= Timeline of Nova Friburgo =

The following is a timeline of the history of the city of Nova Friburgo, Brazil.

== 19th century ==

- 1818 – King John VI proposed the creation of a planned settlement in Brazil.

- May 1818 – A royal decree of May 1818, authorized the Canton of Fribourg of Switzerland, to establish a colony of 100 Swiss families in the Morro Queimado Farm, in Cantagalo District.
- 1819 and 1820:
  - The region was settled by 265 Swiss families, in total 1,458 immigrants.
  - The Cathedral of St. John the Baptist was established on 3 January 1820 by a decree of Dom João VI.
- 1822 – Following the Independence of Brazil, the Imperial Government continued the policy of populating the nation by attracting European colonization.
- 1824 – Eighty German families previously assigned to settlements in the Province of Bahia, for unknown reasons ended up in Nova Friburgo, where they arrived on the 3 and 4 May 1824.
- 1872 - The Baron of Nova Friburgo brought to the region the Leopoldina Railroad, to allow for the flow of the coffee from Cantagalo.
- 1890 – Similar arrivals of Italians, Portuguese and a minority of Syrians led to such population increases that the once village was elevated to city status on 8 January 1890.

== 20th century ==

- 1906 - The Jornal A Paz was founded.
- 1910 – 10 June: The Naval Restroom was inaugurated.
- 1916 – Everard Barreto de Andrade is considered the formally appointed mayor, nominated by Nilo Peçanha.
- 1912 – The Ypu Factory was inaugurated.
- 1913 – Galdino do Valle Filho was elected president of the City Council.
- 1922 – The election was scheduled.
- 1923 – Galdino do Valle Filho is considered the first mayor elected by direct vote in Nova Friburgo
- 1935 – The old city hall was inaugurated in June 1935, replacing the building of 1873.
- 1937 – The Hans Gaiser (Haga) Hardware Factory set up operations in the city.
- 1945 – Prohibition of gambling in Brazil, affecting Hotel Cassino and others casinos.
- 1950's:
  - The Olaria neighborhood expanded rapidly as the main working-class neighborhood at the time.
- 1960:
  - The population of Nova Friburgo was more than 70,000.
  - In February 1960, the city temporarily became the symbolic capital of the state of Rio de Janeiro.
- 1970: The population of Nova Friburgo was estimated at 90,420.
- 1980's
  - The textile industry is facing a severe crisis, and countless factories are closing their doors.
  - The Cathedral of St.
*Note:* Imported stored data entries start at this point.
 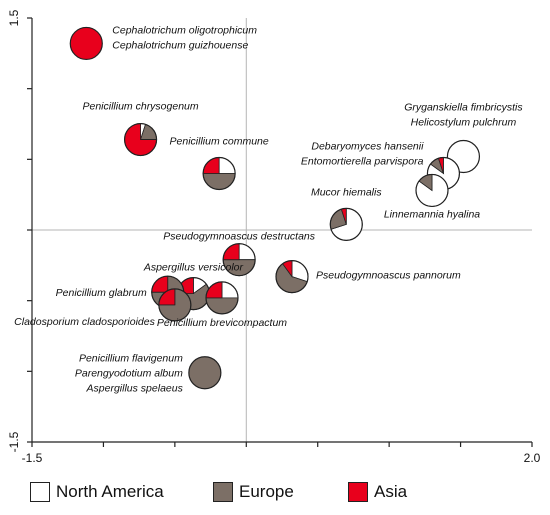 I want to click on legend-item-asia: Asia, so click(x=378, y=492).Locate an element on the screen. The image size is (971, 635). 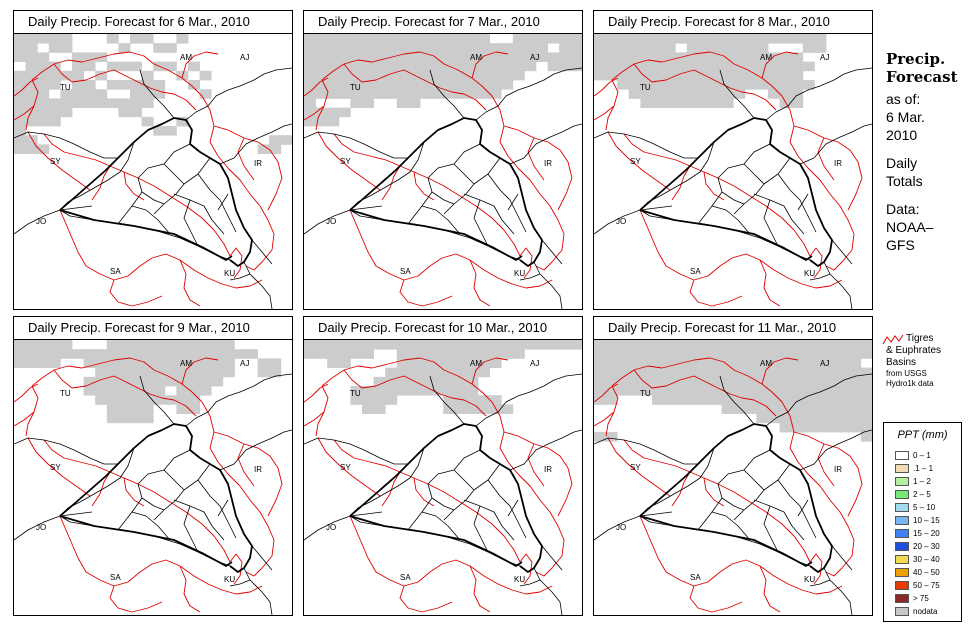
asof-line-3: 2010 is located at coordinates (902, 135).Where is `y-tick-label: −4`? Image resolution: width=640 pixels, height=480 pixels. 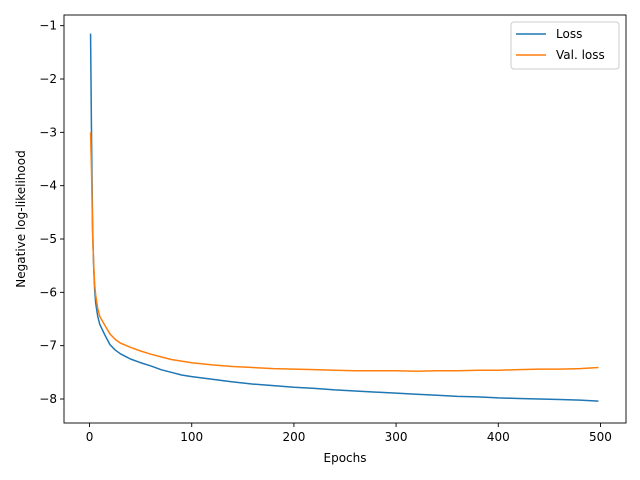
y-tick-label: −4 is located at coordinates (48, 186).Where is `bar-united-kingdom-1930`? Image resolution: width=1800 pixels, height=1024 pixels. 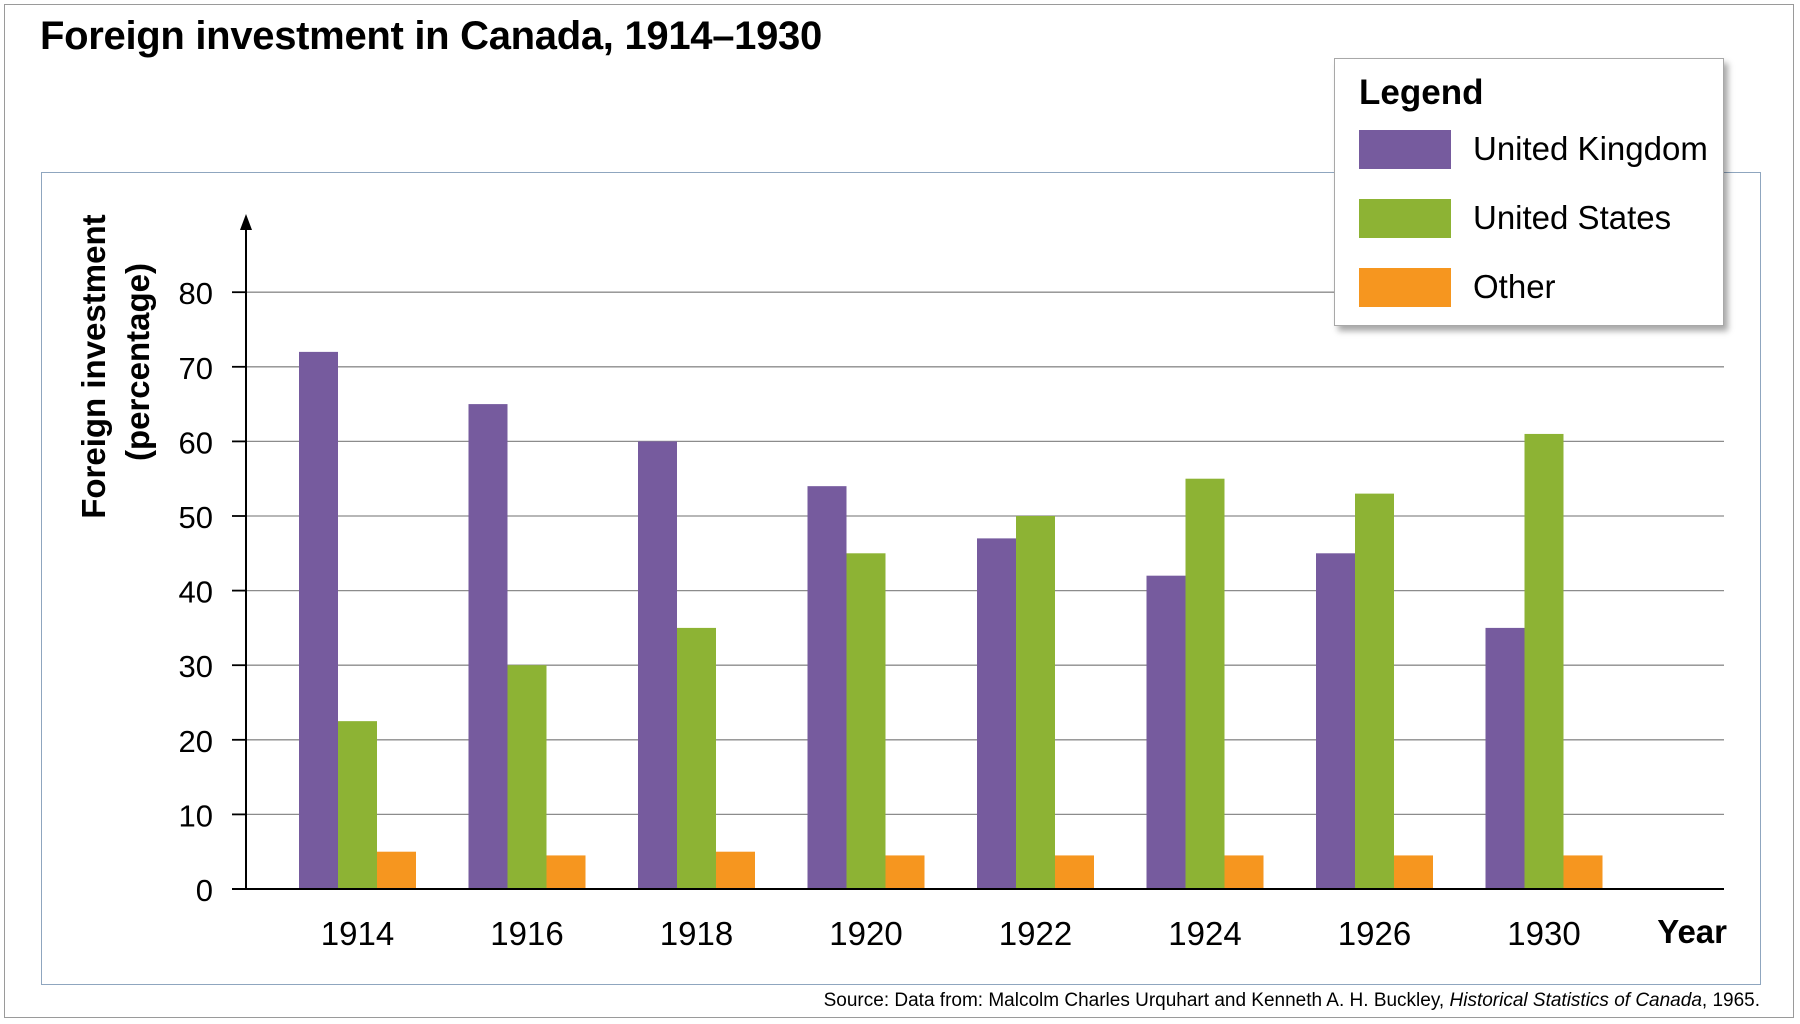
bar-united-kingdom-1930 is located at coordinates (1505, 758).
John the Baptist was designated a heritage site by the city of Nova Friburgo and the state of Rio de Janeiro, receiving its listing from INEPAC.
- 1990 – The first edition of the Nova Friburgo Lingerie Fair (Fevest) was launched.
- 1991 – 1995: The city's rural areas, particularly the district of Riograndina, endured years of terror due to the barbaric crimes committed by the brothers Ibraim and Henrique de Oliveira. The dramatic police manhunt mobilized the BOPE and ended with Ibraim's death in 1995.
- 2000 – The population of Nova Friburgo was estimated at 173,418.

== 21st century ==

- Early 2000s – Until the early 2000s, the historic buildings on Getúlio Vargas Square still housed the city’s courthouse, which was later moved to Euterpe Friburguense Avenue.
- 2004 – The former courthouse building was renovated by the Rio de Janeiro Court of Justice to house election offices and provide space for City Hall.
- 2008 – The Laércio Ventura Municipal Theater opened in September 2008.
- 2010 – The population of Nova Friburgo was estimated at 182,082.
- 2011 – The city was one of the areas most affected by the 2011 floods.
- 2018 – Nova Friburgo celebrated the 200th anniversary of its founding on May 16, 2018.
- 2020 – The municipality imposed lockdowns during the COVID-19 pandemic.
- 2021 – Nova Friburgo celebrates its 203nd anniversary with concerts streamed live online.
- 2022 – the population was estimated at 189,939 inhabitants.
- 2024 – Johnny Maycon was re-elected by Partido Liberal.
- 2025 – As of early August, 440 traffic accidents had been reported.
- 2026:
  - In July 08, the Usina Viva Project returns to Nova Friburgo with a free program featuring culture and artificial intelligence.
  - In July 16, Nova Friburgo records the fifth-lowest temperature in Brazil and tops the state rankings.
  - July 17 and August 2: The 2026 SESC Winter Festival will take place from July 17 to August 2. The main bands and artists performing at the event are: Cidade Negra, Barão Vermelho, Detonautas, Paula Fernandes, Adriana Calcanhotto, Xande de Pilares and Joanna.